Para concluir, quisiera conocer tu opinión acerca de esta reflexión del célebre escritor John Muir: «Fundidos con la naturaleza, ya no somos jóvenes ni viejos, sanos o enfermos: simplemente inmortales».
La siento como una hermosa aspiración más que como una experiencia personal. Mi poesía no lleva a esa unidad ni a ese espíritu de plenitud. He resentido con más frecuencia, aunque sin dramatismos, el sentimiento de destierro del mundo y la impermeabilidad de ese universo natural. No puedo sino decir que echo de menos, en tantas ocasiones, una experiencia como la que propone Muir.

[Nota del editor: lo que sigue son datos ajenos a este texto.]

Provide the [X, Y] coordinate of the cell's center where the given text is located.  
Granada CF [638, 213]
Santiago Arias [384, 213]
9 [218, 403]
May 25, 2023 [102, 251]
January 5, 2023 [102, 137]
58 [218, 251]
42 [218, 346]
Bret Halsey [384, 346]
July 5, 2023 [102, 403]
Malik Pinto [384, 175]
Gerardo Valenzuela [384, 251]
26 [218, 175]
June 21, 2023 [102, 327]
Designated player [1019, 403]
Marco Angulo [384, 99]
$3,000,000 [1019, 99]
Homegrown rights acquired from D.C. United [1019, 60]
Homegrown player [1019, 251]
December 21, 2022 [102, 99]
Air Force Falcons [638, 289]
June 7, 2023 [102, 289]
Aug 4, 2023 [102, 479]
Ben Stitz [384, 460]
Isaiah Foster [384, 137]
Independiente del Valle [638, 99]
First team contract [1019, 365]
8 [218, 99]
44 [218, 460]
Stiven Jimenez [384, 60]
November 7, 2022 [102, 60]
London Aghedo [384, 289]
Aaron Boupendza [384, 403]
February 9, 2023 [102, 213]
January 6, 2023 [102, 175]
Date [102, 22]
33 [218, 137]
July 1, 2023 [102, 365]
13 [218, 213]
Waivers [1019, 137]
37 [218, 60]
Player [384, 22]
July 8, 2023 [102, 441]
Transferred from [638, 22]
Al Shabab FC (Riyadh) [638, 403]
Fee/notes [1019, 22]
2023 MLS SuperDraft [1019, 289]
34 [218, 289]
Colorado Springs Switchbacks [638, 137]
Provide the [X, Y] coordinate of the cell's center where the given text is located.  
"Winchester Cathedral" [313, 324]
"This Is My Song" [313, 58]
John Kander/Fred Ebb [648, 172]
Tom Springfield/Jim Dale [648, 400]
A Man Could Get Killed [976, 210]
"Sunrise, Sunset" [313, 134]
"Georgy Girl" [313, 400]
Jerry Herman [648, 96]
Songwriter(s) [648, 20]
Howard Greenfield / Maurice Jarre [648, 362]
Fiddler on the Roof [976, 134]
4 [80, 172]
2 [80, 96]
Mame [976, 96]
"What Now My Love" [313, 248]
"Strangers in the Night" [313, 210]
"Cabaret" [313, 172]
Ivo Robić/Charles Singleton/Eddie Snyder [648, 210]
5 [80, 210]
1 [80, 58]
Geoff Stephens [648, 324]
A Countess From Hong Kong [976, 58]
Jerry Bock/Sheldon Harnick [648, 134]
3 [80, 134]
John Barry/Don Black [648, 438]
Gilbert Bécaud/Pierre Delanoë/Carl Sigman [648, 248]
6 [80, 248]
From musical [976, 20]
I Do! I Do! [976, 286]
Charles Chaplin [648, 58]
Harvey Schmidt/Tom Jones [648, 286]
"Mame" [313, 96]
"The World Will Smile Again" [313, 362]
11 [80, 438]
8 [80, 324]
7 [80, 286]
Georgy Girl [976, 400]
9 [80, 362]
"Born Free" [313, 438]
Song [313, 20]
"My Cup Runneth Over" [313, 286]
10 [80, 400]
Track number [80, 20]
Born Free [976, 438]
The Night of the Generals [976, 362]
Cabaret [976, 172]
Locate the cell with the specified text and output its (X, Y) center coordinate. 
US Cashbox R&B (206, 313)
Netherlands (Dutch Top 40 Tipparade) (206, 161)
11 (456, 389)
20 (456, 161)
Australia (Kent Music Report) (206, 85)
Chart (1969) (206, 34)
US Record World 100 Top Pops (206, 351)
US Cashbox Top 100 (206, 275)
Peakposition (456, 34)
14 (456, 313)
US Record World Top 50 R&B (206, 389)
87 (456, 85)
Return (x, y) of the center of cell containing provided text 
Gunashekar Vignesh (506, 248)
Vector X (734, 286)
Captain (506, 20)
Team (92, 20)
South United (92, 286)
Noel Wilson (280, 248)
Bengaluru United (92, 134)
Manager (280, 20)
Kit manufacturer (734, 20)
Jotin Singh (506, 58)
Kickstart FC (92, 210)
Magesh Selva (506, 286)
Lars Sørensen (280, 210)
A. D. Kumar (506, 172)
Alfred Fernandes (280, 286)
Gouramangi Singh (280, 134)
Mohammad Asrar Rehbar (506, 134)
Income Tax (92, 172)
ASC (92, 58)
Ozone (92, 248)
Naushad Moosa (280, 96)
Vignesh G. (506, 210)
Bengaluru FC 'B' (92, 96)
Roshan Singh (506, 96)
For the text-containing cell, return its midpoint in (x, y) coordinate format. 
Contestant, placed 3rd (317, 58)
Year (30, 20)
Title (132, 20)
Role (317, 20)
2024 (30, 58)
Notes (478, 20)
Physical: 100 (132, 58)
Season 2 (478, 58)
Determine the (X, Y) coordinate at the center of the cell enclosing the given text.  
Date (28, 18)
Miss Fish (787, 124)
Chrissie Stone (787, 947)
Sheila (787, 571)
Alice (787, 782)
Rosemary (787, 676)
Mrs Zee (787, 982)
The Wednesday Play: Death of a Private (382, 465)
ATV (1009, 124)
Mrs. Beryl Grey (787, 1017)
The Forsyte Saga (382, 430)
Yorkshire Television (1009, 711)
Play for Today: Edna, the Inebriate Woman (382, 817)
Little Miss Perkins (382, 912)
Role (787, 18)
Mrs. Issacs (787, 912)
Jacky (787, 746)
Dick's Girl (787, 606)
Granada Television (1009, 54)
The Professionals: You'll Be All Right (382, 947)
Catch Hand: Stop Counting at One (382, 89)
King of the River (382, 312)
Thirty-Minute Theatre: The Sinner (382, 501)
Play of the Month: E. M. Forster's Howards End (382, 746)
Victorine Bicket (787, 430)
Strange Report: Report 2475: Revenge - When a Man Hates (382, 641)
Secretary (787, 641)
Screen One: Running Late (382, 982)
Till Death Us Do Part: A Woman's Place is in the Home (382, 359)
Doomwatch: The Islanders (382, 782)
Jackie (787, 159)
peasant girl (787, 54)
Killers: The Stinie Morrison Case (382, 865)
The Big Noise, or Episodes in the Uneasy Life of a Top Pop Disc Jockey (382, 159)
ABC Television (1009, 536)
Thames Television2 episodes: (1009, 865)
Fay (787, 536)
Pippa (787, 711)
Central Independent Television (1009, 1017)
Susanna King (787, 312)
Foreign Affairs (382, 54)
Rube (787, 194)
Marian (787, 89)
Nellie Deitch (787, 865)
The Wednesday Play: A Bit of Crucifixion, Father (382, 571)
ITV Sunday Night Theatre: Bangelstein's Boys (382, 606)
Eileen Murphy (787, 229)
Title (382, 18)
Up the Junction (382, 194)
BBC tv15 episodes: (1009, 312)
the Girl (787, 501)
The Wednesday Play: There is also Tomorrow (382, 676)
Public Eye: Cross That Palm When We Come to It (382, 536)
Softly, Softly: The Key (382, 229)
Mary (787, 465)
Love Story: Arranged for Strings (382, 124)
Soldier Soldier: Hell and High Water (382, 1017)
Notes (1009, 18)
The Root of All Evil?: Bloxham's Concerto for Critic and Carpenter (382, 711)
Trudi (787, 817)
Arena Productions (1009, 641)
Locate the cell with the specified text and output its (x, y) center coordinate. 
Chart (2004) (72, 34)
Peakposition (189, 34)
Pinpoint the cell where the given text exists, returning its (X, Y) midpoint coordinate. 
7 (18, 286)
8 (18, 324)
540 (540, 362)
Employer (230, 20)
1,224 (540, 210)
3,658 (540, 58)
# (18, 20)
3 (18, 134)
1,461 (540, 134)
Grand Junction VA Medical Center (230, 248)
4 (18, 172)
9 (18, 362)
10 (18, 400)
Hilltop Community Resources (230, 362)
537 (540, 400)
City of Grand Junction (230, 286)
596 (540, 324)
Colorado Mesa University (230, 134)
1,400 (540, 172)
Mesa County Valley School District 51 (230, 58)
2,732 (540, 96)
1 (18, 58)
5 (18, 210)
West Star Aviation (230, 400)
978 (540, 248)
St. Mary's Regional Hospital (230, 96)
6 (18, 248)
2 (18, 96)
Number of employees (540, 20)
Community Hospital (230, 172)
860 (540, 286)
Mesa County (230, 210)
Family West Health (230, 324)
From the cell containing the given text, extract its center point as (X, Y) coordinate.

Ada Soriano (Orihuela, 1963), dedicada desde temprano a la actividad cultural, fue codirectora de la revista de creación literaria Empireuma y colaboradora de la revista sociocultural La Lucerna. Ha publicado las plaquetas Anúteba (Empireuma, 1987) y Alimentando lluvias (Instituto de Cultura Juan Gil-Albert, 2000), así como los libros de poemas Luna esplendente o sol que no se oculta (Empireuma, 1993), Como abrir una puerta que da al mar (Biblioteca Pública Fernando de Loazes, 2000), Poemas de amor (Fundación Cultural Miguel Hernández, 2010), Principio y fin de la soledad (Cátedra Arzobispo de Loazes, Universidad de Alicante, 2011), Cruzar el cielo (Celesta, 2016) y Dondequiera que vague el día (Ars Poetica, 2018). Asimismo ha publicado No dejemos de hablar, entrevistas a 19 poetas (Polibea, 2019) Ha colaborado en diversas revistas literarias y ha sido incluida en varias antologías.